AIM
In the listing, copy everything from the line containing "Task: Click the XS length value 18.7" down to the end of the listing, replacing "dropdown" with "menu" and leaving the rest unchanged. Omit the pictures.

-- start of DATA ROWS --

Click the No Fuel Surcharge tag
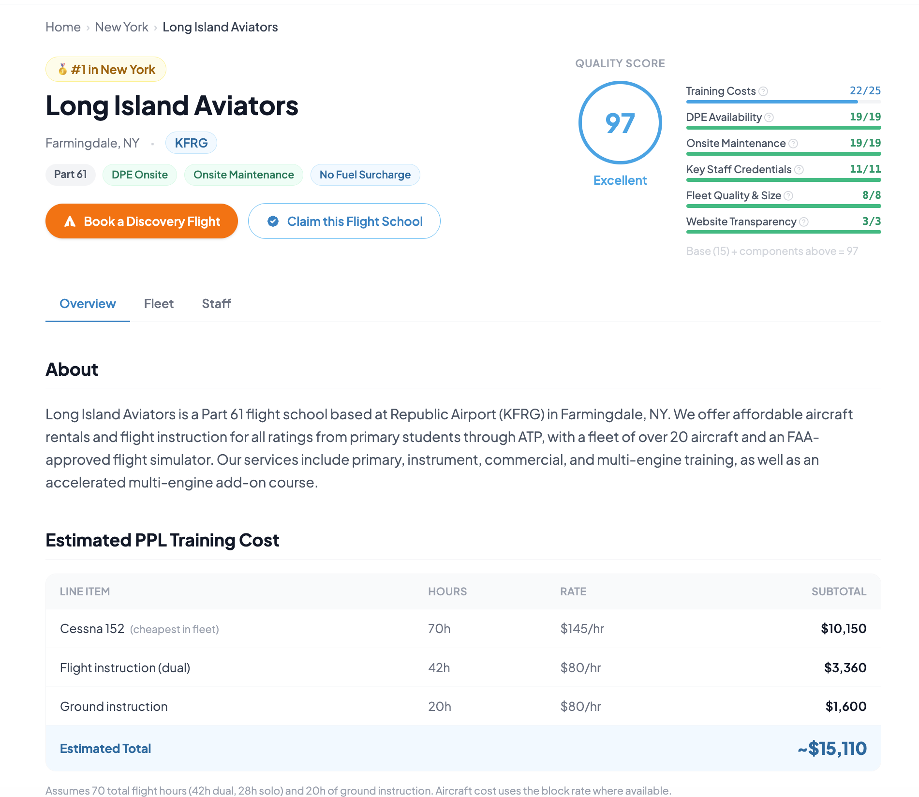This screenshot has width=919, height=797. pos(365,175)
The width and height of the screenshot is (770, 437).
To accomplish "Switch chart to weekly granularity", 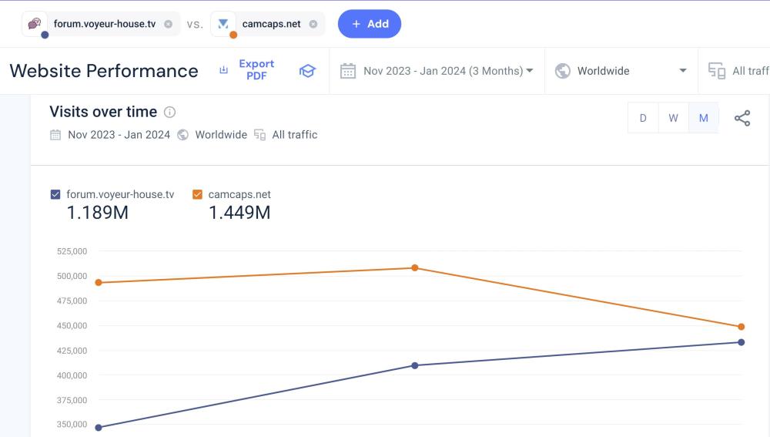I will (673, 118).
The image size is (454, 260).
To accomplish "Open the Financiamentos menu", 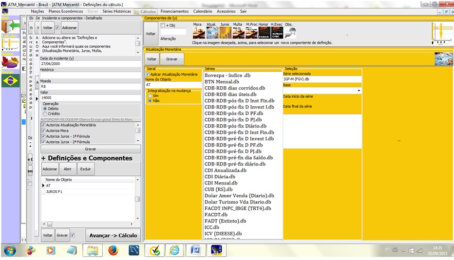I will click(174, 11).
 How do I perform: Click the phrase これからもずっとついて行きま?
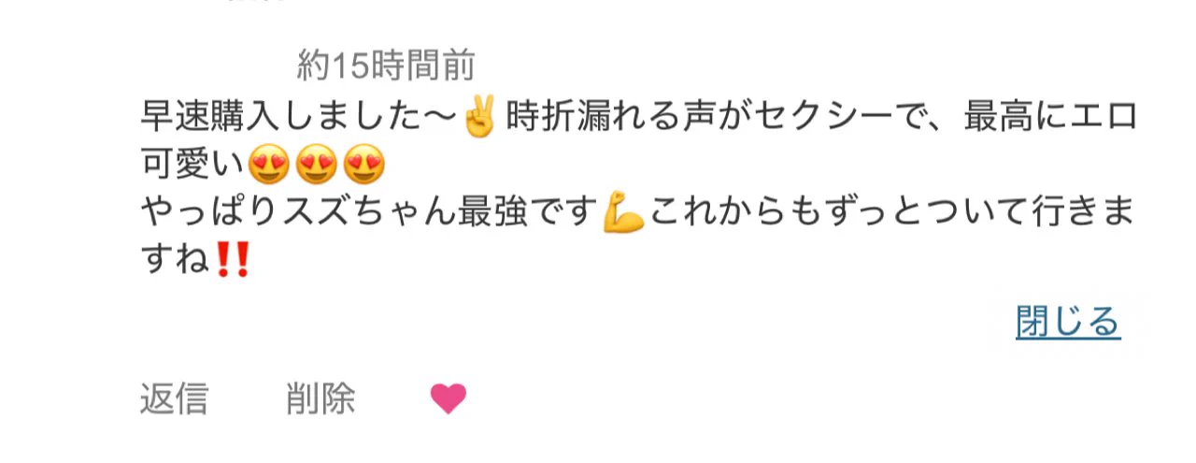[x=892, y=215]
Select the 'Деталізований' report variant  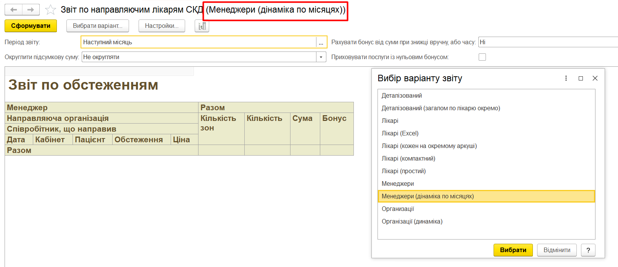tap(402, 96)
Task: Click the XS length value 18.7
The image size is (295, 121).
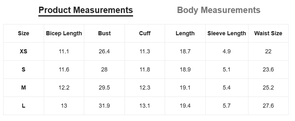Action: point(185,51)
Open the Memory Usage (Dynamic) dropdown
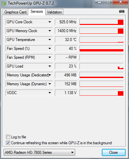The height and width of the screenshot is (159, 129). click(x=50, y=84)
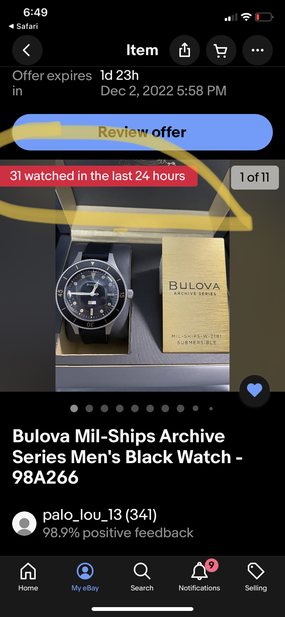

-- end of DATA ROWS --

ANSWER
Task: Click the XS length value 18.7
The image size is (295, 121).
Action: point(185,51)
Open the Memory Usage (Dynamic) menu
The height and width of the screenshot is (159, 129). click(x=50, y=84)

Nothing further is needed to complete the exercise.